1. Sou um provinciano de coração. Acredito, piedosamente, que a alma dos países, e vale dizer para os estados da federação, está nas cidades do interior. Nas grandes cidades a vida se dispersa. Não estão vazias de memórias nem desprovidas de encantos, porém o sentimento do mundo vibra mais forte na alma interiorana. Modas, modismos, as frivolidades que assolam os nossos tempos, não podemos dizer que elas estejam bloqueadas nos lares municipais, apenas não realizam, com tal intensidade, essa triste lavagem cultural. As cidades do interior resistem à vertigem uniformizadora da globalização.
2. Tenho-me por um bajeense dos quatro costados. "A infância é a verdadeira pátria de um homem", escreveu Balzac. Minha infância, com suas sombras e luzes, é Bagé. Posso estar na Praça São Marcos, de Veneza, mas, verdadeiramente, sou sempre a Praça de Esportes. Ainda ouço, nas noites frias e desertas, os ferros dos balanços soluçando, intermitentes. Ali, na antiga Félix da Cunha, 76, morava um tio muito beato, que abriu os braços e a porta e me acolheu. Aos domingos, na casa dos padrinhos, eu saboreava o pão da ternura humana.

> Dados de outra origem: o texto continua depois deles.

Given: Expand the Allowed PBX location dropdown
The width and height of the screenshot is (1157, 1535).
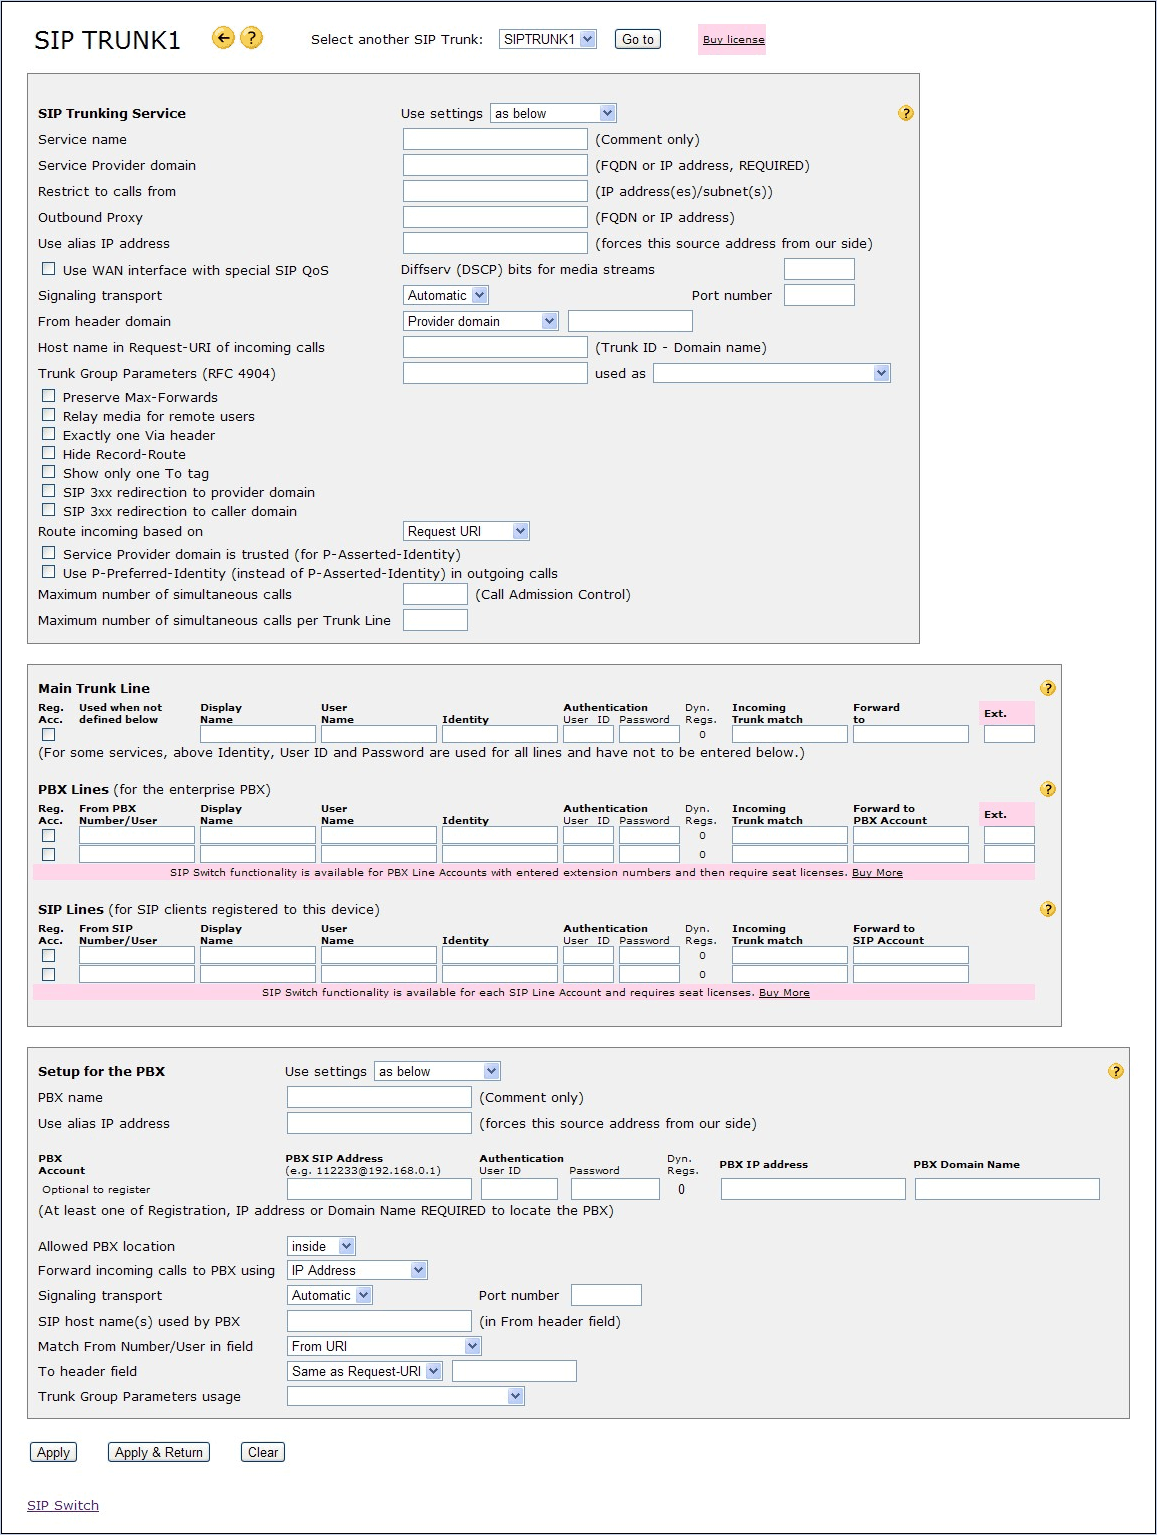Looking at the screenshot, I should coord(321,1246).
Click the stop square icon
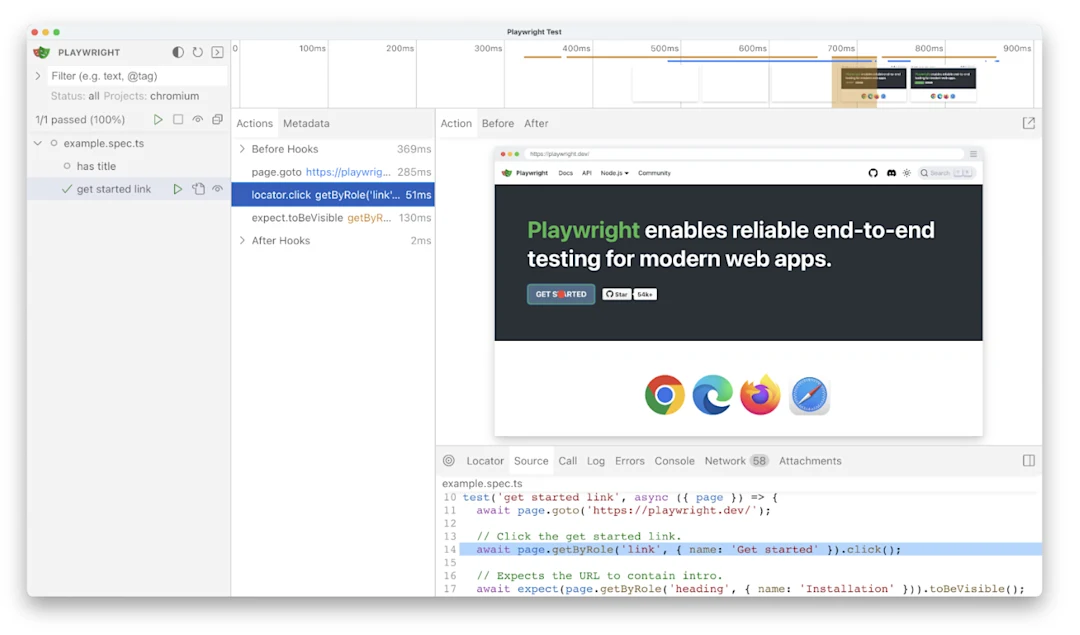The width and height of the screenshot is (1080, 635). click(x=178, y=119)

3. Em Bagé, me iniciei nas artes. Dancei tangos com a capa de violoncelos, no Variedades G4, fui aos bailes infantis do Recreativo e, quando ganhei do tio José Dias Martins, uma carteira do Clube Comercial, foi uma espécie de alforria. O mundo era quase meu. Os grandes sobrenomes me acolhiam, é verdade: não há espaço para ressentimentos. Não era o que se chamava "um bom partido", era um pé de alferes, rodopiando pela periferia dos salões do Comercial. A poesia era um segredo, mas recheava meus rotos bolsos de tímidos versos.

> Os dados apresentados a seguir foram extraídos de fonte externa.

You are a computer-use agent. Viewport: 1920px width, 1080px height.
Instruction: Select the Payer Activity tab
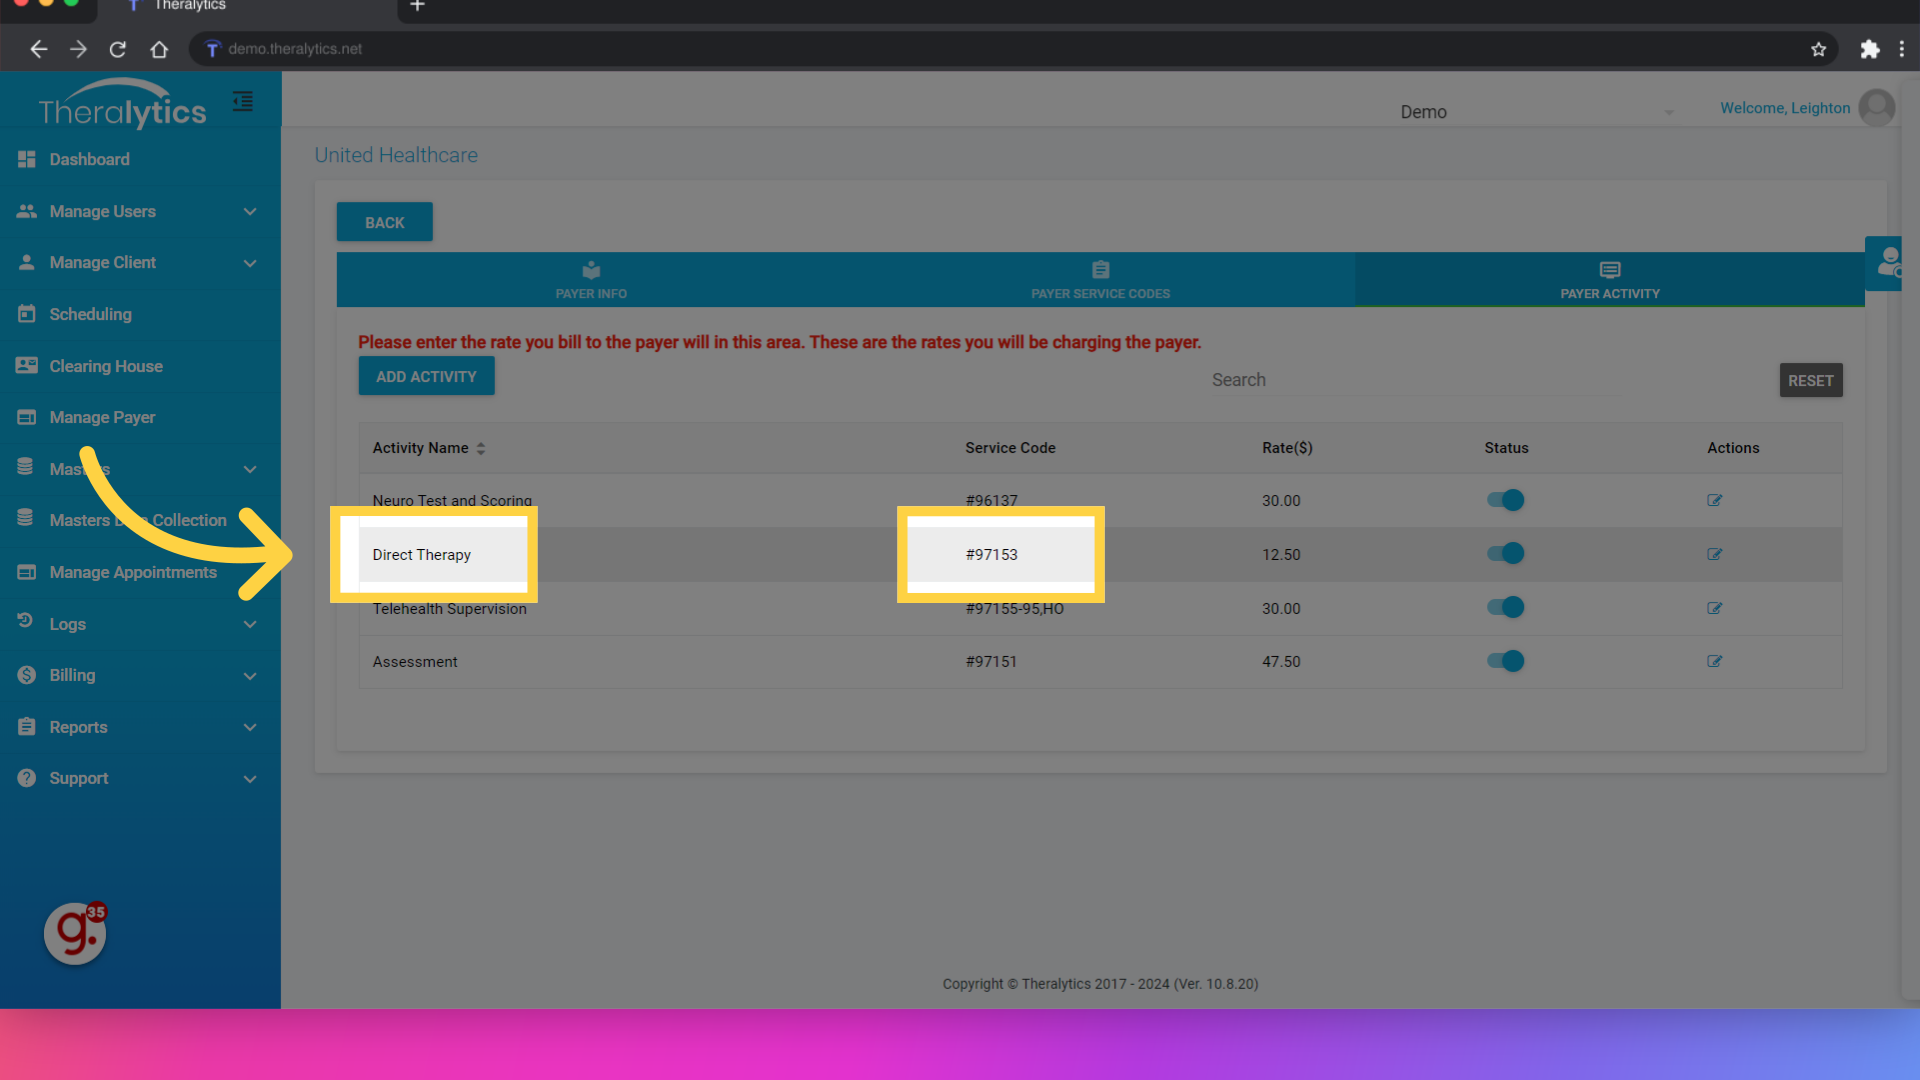coord(1609,280)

4. E a roda do tempo girando, e o jovenzinho, que chegou à capital pulando trilhos de bonde pensando que dava choque, foi improvisando a sua vida. Vendeu polígrafos à porta de cursos de pré-vestibular, namorou moças bonitas, se fez pequeno magistrado, publicitário, mas a poesia sempre se revelou uma convocação irresistível. E os livros se sucederam. E uma obra bem vasta constitui a sua obra. Com ela, caminha no tempo. Com ela, deixa o testemunho de sua vida, do mundo ao seu tempo.
5. Bagé, às vezes, parecia um retrato na gaveta. Apenas memória. O ano de 2018 me devolveu Bagé, ou, quem sabe, fui devolvido à cidade. Conduzidas pelo generoso anfitrião Sávio Machado, foram prestadas sucessivas homenagens aos meus 80 anos. A cada momento, baluartes da vida cultural bajeense postavam-se, ao meu lado, efusivos e solidários. O poder público, as instituições culturais, os amigos de sempre emprestando o calor de seu afeto a cada evento programado.

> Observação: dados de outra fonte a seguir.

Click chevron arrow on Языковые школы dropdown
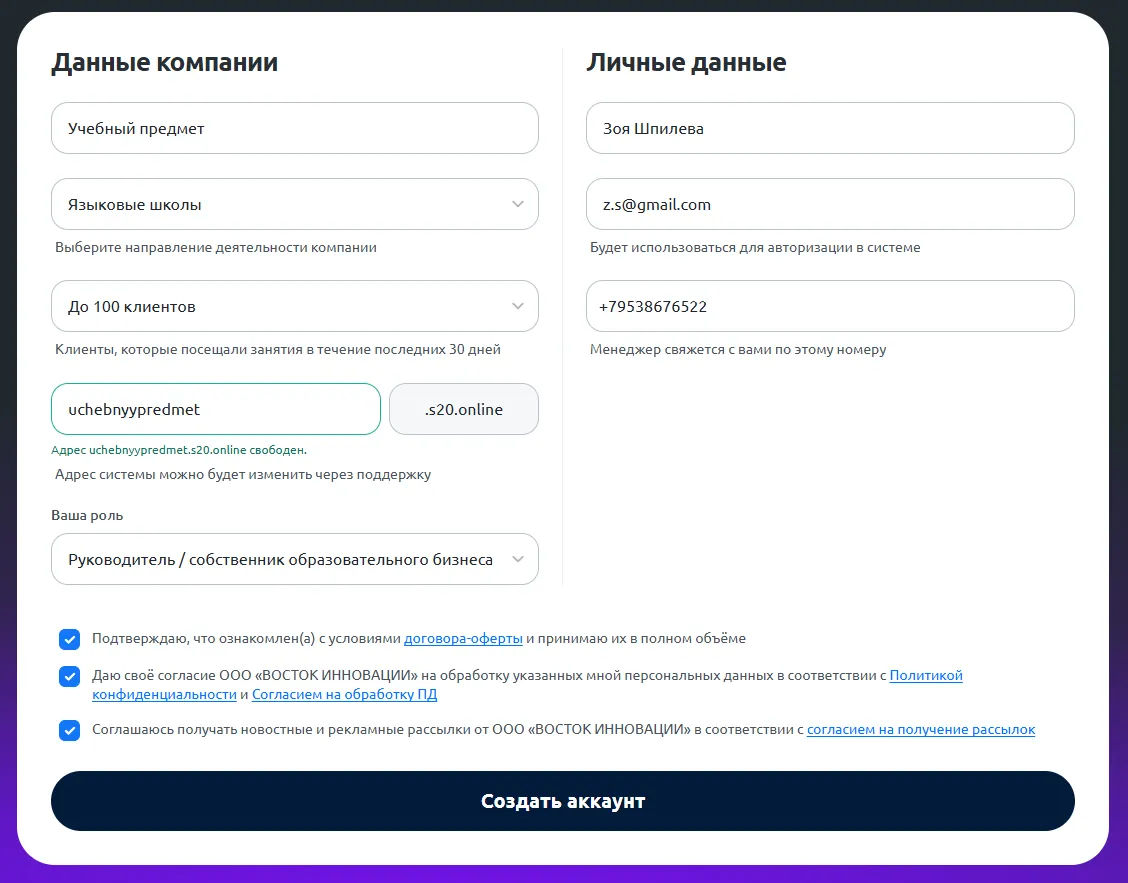 [x=517, y=204]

6. Não, não era o filho pródigo que regressava à casa do pai. Não, era o retorno de quem, verdadeiramente, nunca abandonou sua terra. Nela aprendeu a densidade de sua gente. E cada uma das homenagens recebidas, qual elixir milagroso, rejuvenesceu o homenageado.Colho deste grato convívio uma visão muito clara das potencialidades culturais de minha cidade. Um fluxo de forças inconscientes, porém vitais, inspira nossos artistas, pintores, músicos, bailarinos e escritores ao longo do tempo. É com o coração densamente sensibilizado pelas deferências estendidas por minha cidade que, lá do fundo do coração, expresso meus agradecimentos. Obrigado! Muito obrigado, Bagé.